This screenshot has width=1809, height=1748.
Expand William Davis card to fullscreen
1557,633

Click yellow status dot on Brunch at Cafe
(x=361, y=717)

--- --- ---

Retype all the data. Nothing may be left out or altered.

This screenshot has width=1809, height=1748.
Expand William Davis card to fullscreen
1557,633

Click yellow status dot on Brunch at Cafe
(x=361, y=717)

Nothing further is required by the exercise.